Bersama berbagai pihak dari beragam provinsi, Susetyo mewakil FDEP menyerahkan petisi dukungan untuk pengungsi Afghanistan juga bangsa lain kepada UNHCR.
"Bangsa Afghanistan, Bosnia, Irak, Suriah, Libya, Yaman, dan kini Ukraina adalah sebagian negara yang menderita karena perang. Jutaan orang terusir dari rumahnya dan terluntas di mana-mana gara-gara perang. Tidak ada yang mau menjadi pengungsi. Semua mau hidup tenang dan damai di kampung halaman masing-masing," kata dia.
Baca juga: Menlu 20 Negara Desak Taliban Buka Akses Pendidikan Bagi Perempuan Afghanistan
Sayangnya, Susetyo menyebut jutaan orang Afghanistan, Bosnia, Irak, Suriah, Libya, Yaman dan kini Ukraina tidak punya kesempatan itu dan mereka terusir karena perang.
"Para korban perang diperlakukan secara berbeda. Dalam sebulan terakhir, diskriminasi terhadap pengungsi amat nyata. Pengungsi Ukraina segera diterima dengan tangan terbuka oleh bangsa-bangsa Eropa dan Amerika," kata dia.
Sementara itu, Iwan Nurdin selaku Direktur Eksekutif Lokataru yang ikut menandatangani petisi itu menyebut bahwa pihaknya mendesak agar diskriminasi dihentikan.
Iwan menyebut harus ada perlakuan dan penerimaan setara untuk semua pengungsi.
"Kami mendesak hentikan perampasan aset bangsa Afghanistan. Kembalikan aset itu untuk membiayai pemberdayaan perempuan, pendidikan anak, pengentasan kemiskinan, dan penyediaan pangan di Afghanistan," kata dia.

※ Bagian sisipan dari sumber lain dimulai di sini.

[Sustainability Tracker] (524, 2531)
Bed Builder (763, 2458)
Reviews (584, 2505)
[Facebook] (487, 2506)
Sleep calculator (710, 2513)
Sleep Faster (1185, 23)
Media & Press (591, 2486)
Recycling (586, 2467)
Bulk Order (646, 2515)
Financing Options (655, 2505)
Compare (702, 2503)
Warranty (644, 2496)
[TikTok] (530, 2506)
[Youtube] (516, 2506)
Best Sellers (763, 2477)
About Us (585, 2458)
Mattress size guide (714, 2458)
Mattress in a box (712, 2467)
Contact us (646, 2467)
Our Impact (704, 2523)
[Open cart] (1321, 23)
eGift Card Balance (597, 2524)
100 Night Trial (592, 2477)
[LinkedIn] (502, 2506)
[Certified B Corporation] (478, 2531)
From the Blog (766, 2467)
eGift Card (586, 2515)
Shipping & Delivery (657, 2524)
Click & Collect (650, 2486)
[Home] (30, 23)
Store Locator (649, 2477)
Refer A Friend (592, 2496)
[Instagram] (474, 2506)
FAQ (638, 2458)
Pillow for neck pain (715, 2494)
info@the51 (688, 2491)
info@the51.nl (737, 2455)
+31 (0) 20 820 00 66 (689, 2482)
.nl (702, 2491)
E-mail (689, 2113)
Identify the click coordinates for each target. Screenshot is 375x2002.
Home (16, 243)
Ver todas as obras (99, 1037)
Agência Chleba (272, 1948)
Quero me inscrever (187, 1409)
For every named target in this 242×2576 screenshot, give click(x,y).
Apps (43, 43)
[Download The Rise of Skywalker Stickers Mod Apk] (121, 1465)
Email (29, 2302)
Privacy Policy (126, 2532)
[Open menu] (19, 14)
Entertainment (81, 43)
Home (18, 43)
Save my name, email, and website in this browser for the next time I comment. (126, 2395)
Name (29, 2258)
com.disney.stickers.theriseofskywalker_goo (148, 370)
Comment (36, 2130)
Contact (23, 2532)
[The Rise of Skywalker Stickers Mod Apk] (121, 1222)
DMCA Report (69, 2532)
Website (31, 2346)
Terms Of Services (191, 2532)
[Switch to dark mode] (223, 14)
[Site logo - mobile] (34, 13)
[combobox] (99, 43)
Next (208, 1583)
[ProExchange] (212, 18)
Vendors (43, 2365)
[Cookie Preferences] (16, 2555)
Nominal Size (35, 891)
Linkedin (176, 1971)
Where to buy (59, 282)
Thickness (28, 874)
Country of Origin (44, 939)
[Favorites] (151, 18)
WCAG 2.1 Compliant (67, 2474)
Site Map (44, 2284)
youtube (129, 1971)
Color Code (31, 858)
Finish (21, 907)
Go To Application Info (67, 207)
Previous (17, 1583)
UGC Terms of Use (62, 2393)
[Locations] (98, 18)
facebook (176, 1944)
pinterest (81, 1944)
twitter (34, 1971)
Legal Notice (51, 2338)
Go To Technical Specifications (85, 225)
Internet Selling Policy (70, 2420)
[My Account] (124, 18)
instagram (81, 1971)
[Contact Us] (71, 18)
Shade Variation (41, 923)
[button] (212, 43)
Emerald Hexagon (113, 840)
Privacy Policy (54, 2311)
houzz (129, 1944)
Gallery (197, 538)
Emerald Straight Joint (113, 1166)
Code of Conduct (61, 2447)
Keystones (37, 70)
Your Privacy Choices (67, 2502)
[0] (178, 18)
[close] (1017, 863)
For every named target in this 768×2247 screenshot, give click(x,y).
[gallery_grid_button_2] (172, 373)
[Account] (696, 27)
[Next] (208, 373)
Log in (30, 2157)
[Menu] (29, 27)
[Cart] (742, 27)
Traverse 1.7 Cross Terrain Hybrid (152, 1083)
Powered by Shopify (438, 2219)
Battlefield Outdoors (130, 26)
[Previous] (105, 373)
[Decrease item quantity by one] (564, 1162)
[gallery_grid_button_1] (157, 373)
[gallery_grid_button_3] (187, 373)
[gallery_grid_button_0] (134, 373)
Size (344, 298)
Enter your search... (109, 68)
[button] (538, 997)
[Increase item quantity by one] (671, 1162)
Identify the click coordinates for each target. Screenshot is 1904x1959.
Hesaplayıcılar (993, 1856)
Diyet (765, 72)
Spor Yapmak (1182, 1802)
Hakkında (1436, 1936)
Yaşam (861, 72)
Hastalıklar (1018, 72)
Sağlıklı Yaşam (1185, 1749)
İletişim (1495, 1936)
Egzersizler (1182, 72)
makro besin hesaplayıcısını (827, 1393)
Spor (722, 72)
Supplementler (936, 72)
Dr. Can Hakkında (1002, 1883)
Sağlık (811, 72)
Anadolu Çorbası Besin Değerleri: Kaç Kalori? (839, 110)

Iwan kemudian bercerita soal keputusan Amerika Serikat menahan hampir 10 miliar dollar AS dan dana bank sentral Afghanistan adalah salah satunya.
"Tanpa malu-malu, AS mengumumkan menyita 3,5 miliar dollar AS dari dana milik bangsa miskin itu. AS mau dana itu dipakai memberi ganti rugi kepada keluarga korban peristiwa 11 September 2001. Keputusan itu sama saja menghukum jutaan orang Afghanistan yang tidak bersalah dan tidak ada hubungan dengan 9/11," kata dia.
Menurutnya, seluruh dana milik Afghanistan yang dibekukan berbagai negara itu harusnya diserahkan kepada rakyat Afghanistan.
"Dana itu seharusnya bisa membiayai pemberdayaan perempuan, pendidikan anak, pengentasan kemiskinan, dan penyediaan pangan di Afghanistan. Dana itu seharusnya diberikan kepada warga Afghanistan yang terlunta-lunta karena perang," kata dua.
"Kami meminta segera terima dan tempatkan pengungsi Afghanistan di Eropa dan Amerika yang kini dengan mudah menerima pengungsi Ukraina," pungkasnya.